Superoxide Burst upon Photochemical Aging of Secondary Organic Aerosols Derived from Biomass Burning Precursors

LENA GERRITZ, Meredith Schervish, Sergey Nizkorodov, Manabu Shiraiwa, University of California, Irvine

     Abstract Number: 94
     Working Group: Aerosol Chemistry

Abstract
Biomass burning is a major source of particulate matter and volatile organic compounds (VOCs) that can be oxidized to form secondary organic aerosols (SOA), contributing to climate, air quality, and public health. The mechanisms of photochemical aging and its effects on particle toxicity are poorly understood. This work offers insight into the radical chemistry occurring during photochemical aging of secondary organic aerosols derived from precursors emitted during biomass burning events (BBSOA). Radicals are detected in-situ over the course of irradiation using electron paramagnetic resonance spectroscopy (EPR) with a spin trapping compound and trapped organic radicals are identified using high resolution mass spectroscopy. The EPR results revealed substantial superoxide (O₂-•) formation, upon irradiation of BBSOA for all selected precursors with yields between 0.05-0.3%. Superoxide radical has important implications for atmospheric oxidation and particle toxicity due to its oxidative potential and its ability to interconvert with other reactive oxygen species (ROS) including hydroxyl radical and hydrogen peroxide. However, the BBSOA from aromatic precursors (phenol, guaiacylacetone, and styrene) exhibited a rapid burst of O₂-• that decayed within 2 minutes, while the monoterpene derived BBSOA (α-pinene, α-terpineol, and β-ocimene) formed O₂-• more gradually, peaking around 5 minutes, and furfural BBSOA peaked around 10 minutes of irradiation.

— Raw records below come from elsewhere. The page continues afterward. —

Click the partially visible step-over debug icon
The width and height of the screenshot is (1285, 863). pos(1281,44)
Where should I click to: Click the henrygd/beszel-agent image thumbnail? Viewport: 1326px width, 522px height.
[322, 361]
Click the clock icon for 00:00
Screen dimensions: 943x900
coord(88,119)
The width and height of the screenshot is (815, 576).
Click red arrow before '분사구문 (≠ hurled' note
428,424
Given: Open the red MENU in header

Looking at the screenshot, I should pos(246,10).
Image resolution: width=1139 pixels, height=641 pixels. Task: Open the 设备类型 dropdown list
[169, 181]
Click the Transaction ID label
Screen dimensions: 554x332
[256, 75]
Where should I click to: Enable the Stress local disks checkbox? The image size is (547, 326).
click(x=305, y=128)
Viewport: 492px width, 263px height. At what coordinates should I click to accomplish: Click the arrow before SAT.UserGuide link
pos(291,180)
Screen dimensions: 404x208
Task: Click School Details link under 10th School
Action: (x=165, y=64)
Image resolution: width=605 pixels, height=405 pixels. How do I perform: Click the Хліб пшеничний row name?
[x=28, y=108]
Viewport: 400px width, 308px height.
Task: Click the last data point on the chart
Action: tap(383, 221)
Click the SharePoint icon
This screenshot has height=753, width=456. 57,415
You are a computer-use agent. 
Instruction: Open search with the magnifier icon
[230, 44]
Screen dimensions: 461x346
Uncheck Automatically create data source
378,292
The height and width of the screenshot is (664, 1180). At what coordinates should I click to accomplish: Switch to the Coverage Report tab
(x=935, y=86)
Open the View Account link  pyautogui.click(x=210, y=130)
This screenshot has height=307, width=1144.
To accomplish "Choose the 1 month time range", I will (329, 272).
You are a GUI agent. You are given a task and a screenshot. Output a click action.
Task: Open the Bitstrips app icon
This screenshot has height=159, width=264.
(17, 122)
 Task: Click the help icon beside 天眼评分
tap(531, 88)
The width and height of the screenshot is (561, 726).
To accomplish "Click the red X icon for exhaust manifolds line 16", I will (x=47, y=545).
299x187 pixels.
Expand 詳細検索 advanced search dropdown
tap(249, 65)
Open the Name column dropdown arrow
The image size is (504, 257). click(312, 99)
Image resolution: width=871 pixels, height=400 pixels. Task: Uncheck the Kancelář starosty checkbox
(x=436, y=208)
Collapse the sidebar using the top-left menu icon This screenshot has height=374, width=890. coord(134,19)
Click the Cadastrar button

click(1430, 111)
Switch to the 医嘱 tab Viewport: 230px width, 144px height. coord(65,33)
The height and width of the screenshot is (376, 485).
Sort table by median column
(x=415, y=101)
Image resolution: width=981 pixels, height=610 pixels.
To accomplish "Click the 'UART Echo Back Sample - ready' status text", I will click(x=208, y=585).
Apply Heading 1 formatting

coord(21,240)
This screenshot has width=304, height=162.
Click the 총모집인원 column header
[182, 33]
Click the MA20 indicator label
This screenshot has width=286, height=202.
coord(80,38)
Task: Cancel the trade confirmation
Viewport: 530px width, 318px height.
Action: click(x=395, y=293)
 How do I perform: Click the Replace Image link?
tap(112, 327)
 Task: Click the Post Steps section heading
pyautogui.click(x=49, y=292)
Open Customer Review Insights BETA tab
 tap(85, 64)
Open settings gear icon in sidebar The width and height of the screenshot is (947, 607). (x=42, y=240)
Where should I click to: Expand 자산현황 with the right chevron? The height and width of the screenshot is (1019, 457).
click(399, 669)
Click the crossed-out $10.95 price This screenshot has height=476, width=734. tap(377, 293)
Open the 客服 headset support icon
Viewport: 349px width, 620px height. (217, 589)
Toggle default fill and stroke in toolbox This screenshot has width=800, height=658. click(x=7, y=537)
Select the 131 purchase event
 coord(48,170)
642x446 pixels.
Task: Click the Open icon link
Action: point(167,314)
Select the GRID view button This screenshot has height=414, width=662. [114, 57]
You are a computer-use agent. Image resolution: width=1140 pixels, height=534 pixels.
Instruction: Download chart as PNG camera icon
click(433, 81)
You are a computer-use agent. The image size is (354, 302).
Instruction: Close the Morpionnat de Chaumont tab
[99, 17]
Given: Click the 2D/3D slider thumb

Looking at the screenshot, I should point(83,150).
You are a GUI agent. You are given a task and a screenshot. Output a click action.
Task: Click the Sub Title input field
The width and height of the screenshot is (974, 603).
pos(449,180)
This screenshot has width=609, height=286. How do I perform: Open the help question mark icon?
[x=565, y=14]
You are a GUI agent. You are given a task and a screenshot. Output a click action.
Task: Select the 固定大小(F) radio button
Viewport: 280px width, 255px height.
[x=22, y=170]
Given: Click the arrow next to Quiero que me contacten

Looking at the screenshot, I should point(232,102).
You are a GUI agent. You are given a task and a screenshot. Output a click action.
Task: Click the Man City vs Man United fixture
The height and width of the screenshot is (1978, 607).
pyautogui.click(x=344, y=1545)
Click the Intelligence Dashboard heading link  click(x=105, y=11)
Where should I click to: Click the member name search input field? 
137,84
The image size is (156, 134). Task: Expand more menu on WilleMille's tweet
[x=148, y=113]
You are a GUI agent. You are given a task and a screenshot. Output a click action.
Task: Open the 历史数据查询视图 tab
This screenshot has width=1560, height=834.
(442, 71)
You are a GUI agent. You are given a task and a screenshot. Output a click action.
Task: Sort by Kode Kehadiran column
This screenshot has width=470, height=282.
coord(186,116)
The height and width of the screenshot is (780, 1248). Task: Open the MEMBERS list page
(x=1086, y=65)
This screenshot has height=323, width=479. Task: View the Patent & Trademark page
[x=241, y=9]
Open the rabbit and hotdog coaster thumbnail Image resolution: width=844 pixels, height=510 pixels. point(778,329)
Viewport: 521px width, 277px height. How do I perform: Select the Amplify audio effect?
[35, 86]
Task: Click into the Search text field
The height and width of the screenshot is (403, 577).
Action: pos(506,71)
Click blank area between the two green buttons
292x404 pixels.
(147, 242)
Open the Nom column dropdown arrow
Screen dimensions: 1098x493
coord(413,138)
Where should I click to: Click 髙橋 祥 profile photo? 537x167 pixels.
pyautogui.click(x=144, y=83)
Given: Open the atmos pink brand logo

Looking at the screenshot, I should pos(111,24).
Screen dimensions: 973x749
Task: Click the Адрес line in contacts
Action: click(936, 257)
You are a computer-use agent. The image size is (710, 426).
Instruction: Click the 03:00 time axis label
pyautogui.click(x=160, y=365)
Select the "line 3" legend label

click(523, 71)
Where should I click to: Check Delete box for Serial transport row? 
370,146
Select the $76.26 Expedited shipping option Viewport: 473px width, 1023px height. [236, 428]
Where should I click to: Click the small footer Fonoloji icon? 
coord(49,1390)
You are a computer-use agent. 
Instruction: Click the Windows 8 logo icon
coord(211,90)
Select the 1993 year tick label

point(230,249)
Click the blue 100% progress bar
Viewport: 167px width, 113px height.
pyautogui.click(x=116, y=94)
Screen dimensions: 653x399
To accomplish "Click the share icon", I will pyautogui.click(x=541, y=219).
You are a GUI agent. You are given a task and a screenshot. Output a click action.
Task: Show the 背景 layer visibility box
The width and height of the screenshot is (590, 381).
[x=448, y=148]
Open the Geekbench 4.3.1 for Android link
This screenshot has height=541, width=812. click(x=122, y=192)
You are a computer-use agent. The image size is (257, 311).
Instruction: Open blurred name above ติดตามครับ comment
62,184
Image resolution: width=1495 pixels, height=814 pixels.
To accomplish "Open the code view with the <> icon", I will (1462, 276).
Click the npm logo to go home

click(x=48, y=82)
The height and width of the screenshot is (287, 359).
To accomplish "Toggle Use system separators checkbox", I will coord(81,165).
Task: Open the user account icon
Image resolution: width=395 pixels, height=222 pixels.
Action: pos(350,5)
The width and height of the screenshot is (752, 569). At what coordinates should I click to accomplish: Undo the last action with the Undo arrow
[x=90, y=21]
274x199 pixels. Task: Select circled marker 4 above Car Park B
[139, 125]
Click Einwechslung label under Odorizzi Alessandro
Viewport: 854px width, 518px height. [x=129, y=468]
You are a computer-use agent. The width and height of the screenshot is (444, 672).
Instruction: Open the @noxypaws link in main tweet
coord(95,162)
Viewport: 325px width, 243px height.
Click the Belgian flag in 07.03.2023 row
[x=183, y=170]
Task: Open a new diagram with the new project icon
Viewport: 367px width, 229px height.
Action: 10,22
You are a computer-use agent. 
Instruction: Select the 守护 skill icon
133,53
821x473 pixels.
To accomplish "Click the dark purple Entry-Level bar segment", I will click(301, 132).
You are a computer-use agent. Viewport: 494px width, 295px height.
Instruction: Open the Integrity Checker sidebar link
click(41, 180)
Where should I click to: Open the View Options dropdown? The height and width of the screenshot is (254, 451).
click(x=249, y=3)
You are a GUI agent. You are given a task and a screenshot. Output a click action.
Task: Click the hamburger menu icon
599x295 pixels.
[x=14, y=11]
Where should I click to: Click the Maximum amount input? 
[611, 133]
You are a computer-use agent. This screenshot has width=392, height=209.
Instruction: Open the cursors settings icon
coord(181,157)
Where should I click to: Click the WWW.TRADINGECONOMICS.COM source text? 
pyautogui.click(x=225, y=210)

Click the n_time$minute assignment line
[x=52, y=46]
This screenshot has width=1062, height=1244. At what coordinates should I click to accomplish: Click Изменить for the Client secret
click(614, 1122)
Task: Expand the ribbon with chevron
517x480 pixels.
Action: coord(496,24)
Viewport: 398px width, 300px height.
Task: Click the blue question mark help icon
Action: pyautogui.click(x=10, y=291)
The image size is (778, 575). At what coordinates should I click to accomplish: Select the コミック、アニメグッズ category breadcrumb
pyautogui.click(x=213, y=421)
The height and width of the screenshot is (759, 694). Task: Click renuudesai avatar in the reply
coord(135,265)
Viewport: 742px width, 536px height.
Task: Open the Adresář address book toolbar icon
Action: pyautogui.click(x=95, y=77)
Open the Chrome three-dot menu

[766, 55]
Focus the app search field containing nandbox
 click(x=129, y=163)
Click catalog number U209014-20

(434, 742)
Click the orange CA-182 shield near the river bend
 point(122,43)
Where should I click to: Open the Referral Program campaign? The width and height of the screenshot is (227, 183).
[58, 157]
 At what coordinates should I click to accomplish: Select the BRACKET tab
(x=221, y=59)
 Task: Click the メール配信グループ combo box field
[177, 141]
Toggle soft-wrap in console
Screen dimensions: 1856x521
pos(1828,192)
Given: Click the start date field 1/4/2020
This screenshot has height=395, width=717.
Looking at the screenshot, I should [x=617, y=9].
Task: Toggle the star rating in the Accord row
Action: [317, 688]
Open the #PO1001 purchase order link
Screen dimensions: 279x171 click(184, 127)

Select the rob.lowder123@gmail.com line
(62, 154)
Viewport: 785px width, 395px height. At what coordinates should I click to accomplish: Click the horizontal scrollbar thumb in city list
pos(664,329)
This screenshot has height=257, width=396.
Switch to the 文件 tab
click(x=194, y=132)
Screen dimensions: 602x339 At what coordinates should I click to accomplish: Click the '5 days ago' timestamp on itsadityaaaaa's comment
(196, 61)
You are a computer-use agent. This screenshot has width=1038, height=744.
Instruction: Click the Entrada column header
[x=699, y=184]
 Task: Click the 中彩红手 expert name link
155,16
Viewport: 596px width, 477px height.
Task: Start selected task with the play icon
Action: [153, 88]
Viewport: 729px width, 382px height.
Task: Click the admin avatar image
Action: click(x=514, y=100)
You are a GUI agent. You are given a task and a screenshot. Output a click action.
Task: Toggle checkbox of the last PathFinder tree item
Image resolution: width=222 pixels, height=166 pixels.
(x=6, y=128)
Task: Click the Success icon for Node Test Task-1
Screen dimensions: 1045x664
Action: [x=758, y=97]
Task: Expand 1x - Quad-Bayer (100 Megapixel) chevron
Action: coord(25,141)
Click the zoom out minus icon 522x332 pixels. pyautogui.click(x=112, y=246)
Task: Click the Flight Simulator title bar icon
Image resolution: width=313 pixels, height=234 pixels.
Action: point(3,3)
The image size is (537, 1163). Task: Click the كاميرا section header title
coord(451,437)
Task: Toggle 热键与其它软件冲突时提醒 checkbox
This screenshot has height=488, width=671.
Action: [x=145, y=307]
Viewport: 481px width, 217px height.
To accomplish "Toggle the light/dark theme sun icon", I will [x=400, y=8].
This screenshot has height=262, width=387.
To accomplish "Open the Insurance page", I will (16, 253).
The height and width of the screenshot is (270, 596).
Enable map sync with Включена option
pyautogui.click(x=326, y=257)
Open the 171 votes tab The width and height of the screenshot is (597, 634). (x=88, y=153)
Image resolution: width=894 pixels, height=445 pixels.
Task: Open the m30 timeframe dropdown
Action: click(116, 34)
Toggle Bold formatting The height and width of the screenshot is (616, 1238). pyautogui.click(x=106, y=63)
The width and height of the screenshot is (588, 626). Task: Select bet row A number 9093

The differences in the formation of O₂-• were further evaluated using a kinetic model that suggested the initial burst observed in aromatic SOA was the result of a direct reaction between photosensitizers and dissolved oxygen, while the more gradual formation observed for the non-aromatic SOA was attributed to the decomposition of peroxides. Organic radicals identified using mass spectrometry were consistent with decomposition of chromophores like carbonyls in non-aromatic BBSOA, while potential photosensitizers were identified in phenol SOA. We also quantified the increase in H₂O₂ after irradiation and found that these photochemical processes are an important source of condensed phase ROS with important implications for particle toxicity and atmospheric aging. Elucidating these mechanisms of superoxide formation during photochemical aging provides crucial insight into the oxidant budget for largescale atmospheric models and health implications of aging.